Instructions to follow:
Copy out the records from the line with "Task: Open the Compare dropdown menu" to the line with "Action: click(275, 197)", both included, leaving out the pictures.

Data to process:
## Start

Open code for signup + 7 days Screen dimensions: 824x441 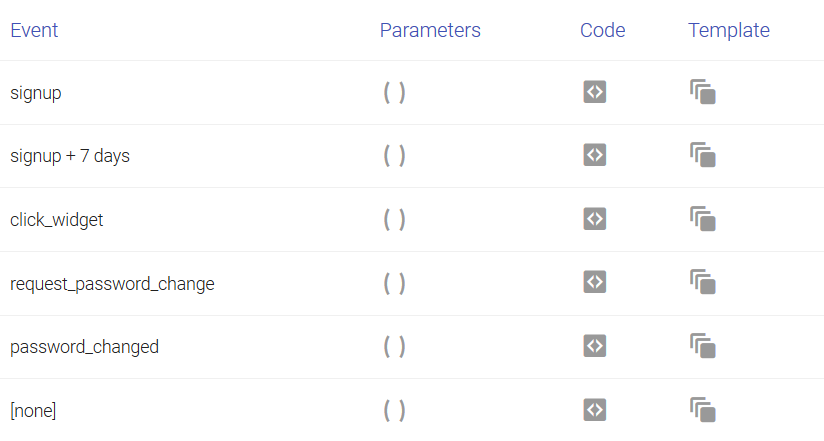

## End
## Start

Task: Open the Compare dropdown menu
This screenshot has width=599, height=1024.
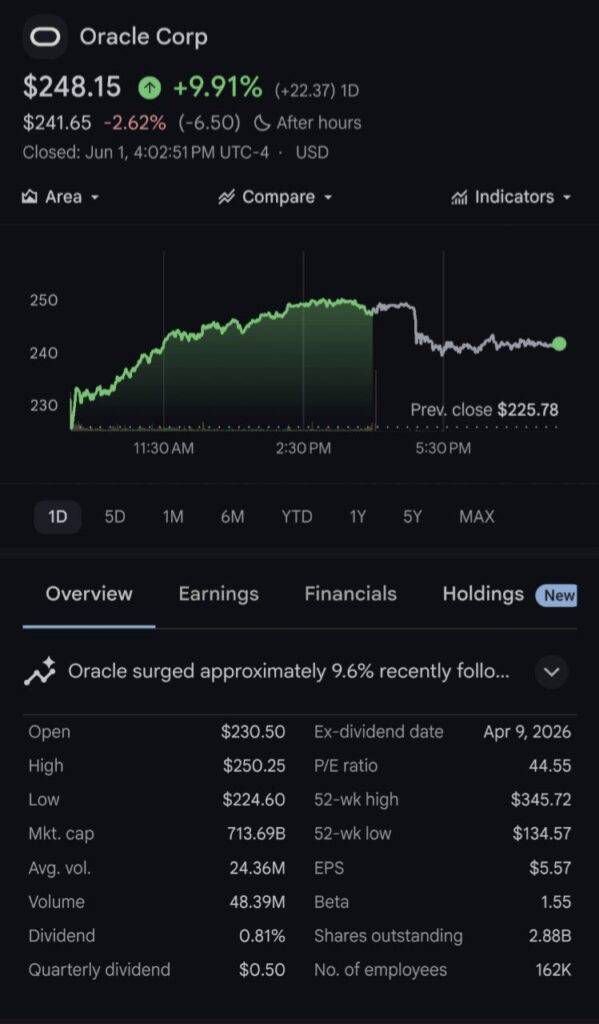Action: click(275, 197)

## End
## Start

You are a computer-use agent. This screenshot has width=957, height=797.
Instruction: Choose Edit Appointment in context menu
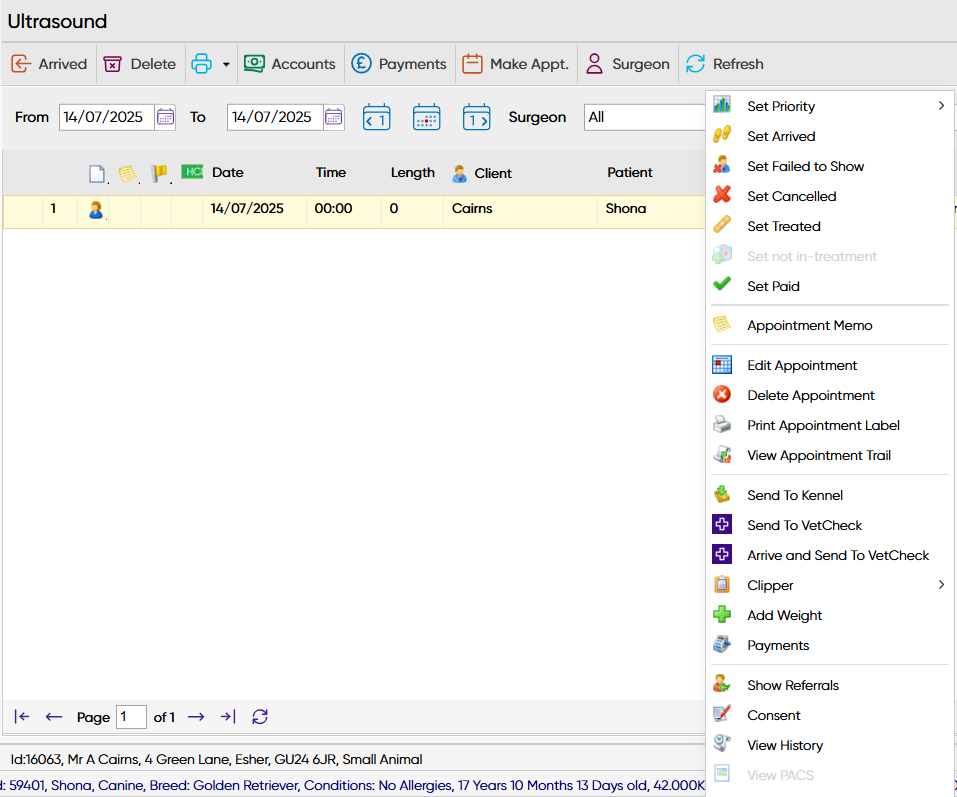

## End

Exercise answer:
Task: Open the Compare dropdown menu
This screenshot has width=599, height=1024.
Action: click(275, 197)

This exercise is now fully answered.